You are viewing a plain text version of this content. The canonical link for it is here.
Posted to issues@spark.apache.org by "Rajesh Kumar K (JIRA)" <ji...@apache.org> on 2019/03/22 06:09:00 UTC
[jira] [Created] (SPARK-27239) Compressed HDFS files processing
with spark failing from version Spark 2.2.x with error:
"java.lang.IllegalArgumentException: requirement failed: length (-1) cannot
be negative"
Rajesh Kumar K created SPARK-27239:
--------------------------------------
Summary: Compressed HDFS files processing with spark failing from version Spark 2.2.x with error: "java.lang.IllegalArgumentException: requirement failed: length (-1) cannot be negative"
Key: SPARK-27239
URL: https://issues.apache.org/jira/browse/SPARK-27239
Project: Spark
Issue Type: Bug
Components: Spark Core
Affects Versions: 2.4.0, 2.3.3, 2.3.2, 2.3.1, 2.3.0, 2.2.3, 2.2.2, 2.2.1
Reporter: Rajesh Kumar K
From spark 2.2.x versions, when spark job processing any compressed HDFS files with custom input file format then spark jobs are failing with error "java.lang.IllegalArgumentException: requirement failed: length (-1) cannot be negative", the custom input file format will return the number of bytes length value as -1 for compressed file formats due to the compressed HDFS file are non splitable, so for compressed input file format the split will be offset as 0 and number of bytes length as -1, spark should consider the bytes length value -1 as valid split for the compressed file formats.

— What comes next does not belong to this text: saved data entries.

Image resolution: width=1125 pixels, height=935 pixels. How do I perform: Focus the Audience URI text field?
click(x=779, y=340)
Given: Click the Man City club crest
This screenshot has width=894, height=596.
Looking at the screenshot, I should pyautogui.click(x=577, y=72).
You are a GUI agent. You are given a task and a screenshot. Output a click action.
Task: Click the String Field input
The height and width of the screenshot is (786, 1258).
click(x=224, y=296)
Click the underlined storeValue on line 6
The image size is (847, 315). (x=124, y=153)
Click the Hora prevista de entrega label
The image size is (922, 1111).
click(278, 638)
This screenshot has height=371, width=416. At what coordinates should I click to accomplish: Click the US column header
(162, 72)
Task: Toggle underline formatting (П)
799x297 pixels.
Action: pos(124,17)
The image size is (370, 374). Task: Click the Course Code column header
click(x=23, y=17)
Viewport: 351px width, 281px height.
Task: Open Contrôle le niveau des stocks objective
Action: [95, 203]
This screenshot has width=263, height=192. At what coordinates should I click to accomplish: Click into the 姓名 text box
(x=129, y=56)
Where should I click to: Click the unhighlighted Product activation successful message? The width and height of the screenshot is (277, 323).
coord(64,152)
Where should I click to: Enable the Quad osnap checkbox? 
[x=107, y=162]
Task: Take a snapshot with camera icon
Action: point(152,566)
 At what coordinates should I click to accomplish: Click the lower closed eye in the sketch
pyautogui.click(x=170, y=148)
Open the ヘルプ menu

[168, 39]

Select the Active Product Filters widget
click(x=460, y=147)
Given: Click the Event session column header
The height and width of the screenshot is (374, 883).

We observed that earlier versions of spark doesn’t have this validation, and found that from spark 2.2.x new validation got introduced in the class InputFileBlockHolder, so spark should accept the number of bytes length value -1 as valid length for input splits from spark 2.2.x as well.
+Below is the stack trace.+
Caused by: java.lang.IllegalArgumentException: requirement failed: length (-1) cannot be negative
at scala.Predef$.require(Predef.scala:224)
at org.apache.spark.rdd.InputFileBlockHolder$.set(InputFileBlockHolder.scala:70)
at org.apache.spark.rdd.HadoopRDD$$anon$1.<init>(HadoopRDD.scala:226)
at org.apache.spark.rdd.HadoopRDD.compute(HadoopRDD.scala:214)
at org.apache.spark.rdd.HadoopRDD.compute(HadoopRDD.scala:94)
at org.apache.spark.rdd.RDD.computeOrReadCheckpoint(RDD.scala:324)
at org.apache.spark.rdd.RDD.iterator(RDD.scala:288)
at org.apache.spark.scheduler.ResultTask.runTask(ResultTask.scala:87)
at org.apache.spark.scheduler.Task.run(Task.scala:109)
at org.apache.spark.executor.Executor$TaskRunner.run(Executor.scala:345)
at java.util.concurrent.ThreadPoolExecutor.runWorker(ThreadPoolExecutor.java:1149)
at java.util.concurrent.ThreadPoolExecutor$Worker.run(ThreadPoolExecutor.java:624)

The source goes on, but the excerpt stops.